世界の果てで紡ぐ詩

19.

「そんなに緊張しなくても大丈夫ですよ」

 彼は、人を和ませる独特の雰囲気を身に纏ったまま、優しく言った。
 
「とにかく掛けなさい。……ユイリ」

 優雅な仕草で、今は火の入れられていない暖炉傍のソファを指し示す。
 その洗練された動きにどぎまぎしつつ、ユイリはもぐもぐとお礼らしきものをつぶやいた。

 しかしそうする間も、彼が自分の名前をとっくに承知しているように発音したことを、ユイリは聞き逃さなかった。

 彼はデスクの前に置かれた椅子に座るかわりにユイリの向かい側のソファに腰かけると、ふと笑みを浮かべた。
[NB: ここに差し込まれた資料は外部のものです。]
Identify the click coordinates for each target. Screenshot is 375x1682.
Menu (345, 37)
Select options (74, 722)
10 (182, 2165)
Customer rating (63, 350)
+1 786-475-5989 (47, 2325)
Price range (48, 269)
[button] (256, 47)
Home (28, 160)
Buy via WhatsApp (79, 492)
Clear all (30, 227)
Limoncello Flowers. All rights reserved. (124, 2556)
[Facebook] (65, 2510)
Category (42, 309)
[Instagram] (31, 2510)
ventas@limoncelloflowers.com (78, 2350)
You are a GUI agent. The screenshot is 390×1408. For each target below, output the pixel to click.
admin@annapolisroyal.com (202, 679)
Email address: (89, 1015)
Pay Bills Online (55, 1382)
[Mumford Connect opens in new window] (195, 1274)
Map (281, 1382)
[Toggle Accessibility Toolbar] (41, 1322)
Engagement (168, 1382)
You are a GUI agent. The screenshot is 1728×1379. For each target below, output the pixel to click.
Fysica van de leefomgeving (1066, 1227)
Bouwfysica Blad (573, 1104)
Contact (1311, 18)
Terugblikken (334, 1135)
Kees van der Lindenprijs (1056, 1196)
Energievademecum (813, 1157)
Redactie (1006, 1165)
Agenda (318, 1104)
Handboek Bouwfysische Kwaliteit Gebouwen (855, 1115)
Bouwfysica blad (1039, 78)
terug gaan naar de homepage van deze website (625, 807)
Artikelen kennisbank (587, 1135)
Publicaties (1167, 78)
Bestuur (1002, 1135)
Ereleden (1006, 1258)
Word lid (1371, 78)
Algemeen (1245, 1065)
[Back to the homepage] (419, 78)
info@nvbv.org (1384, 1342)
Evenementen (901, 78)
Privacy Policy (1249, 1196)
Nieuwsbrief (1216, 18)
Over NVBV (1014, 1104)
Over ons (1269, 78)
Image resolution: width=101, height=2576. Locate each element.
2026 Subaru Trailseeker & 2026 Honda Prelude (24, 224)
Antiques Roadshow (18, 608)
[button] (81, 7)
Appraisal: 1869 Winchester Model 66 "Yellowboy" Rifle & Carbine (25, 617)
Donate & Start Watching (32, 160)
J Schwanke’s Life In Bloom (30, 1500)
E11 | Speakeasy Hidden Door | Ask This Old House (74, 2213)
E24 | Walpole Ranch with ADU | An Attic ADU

「あなたのことは報告を受けています。しかしこちらが名乗らないままあなたの名前を口にしたのは、少々不躾だったかも知れませんね、失礼いたしました。私はウェレクリールの水の神殿で神官長を務めている者で、レイフォードと言います」
「レイフォード、さん?」
「はい。どうぞレイと呼んで下さい」
「あ、私は……」

 ユイリは慌てて本名を名乗ろうとしたが、あの得体のしれない感覚を思い出して途中で言葉が続かなくなってしまった。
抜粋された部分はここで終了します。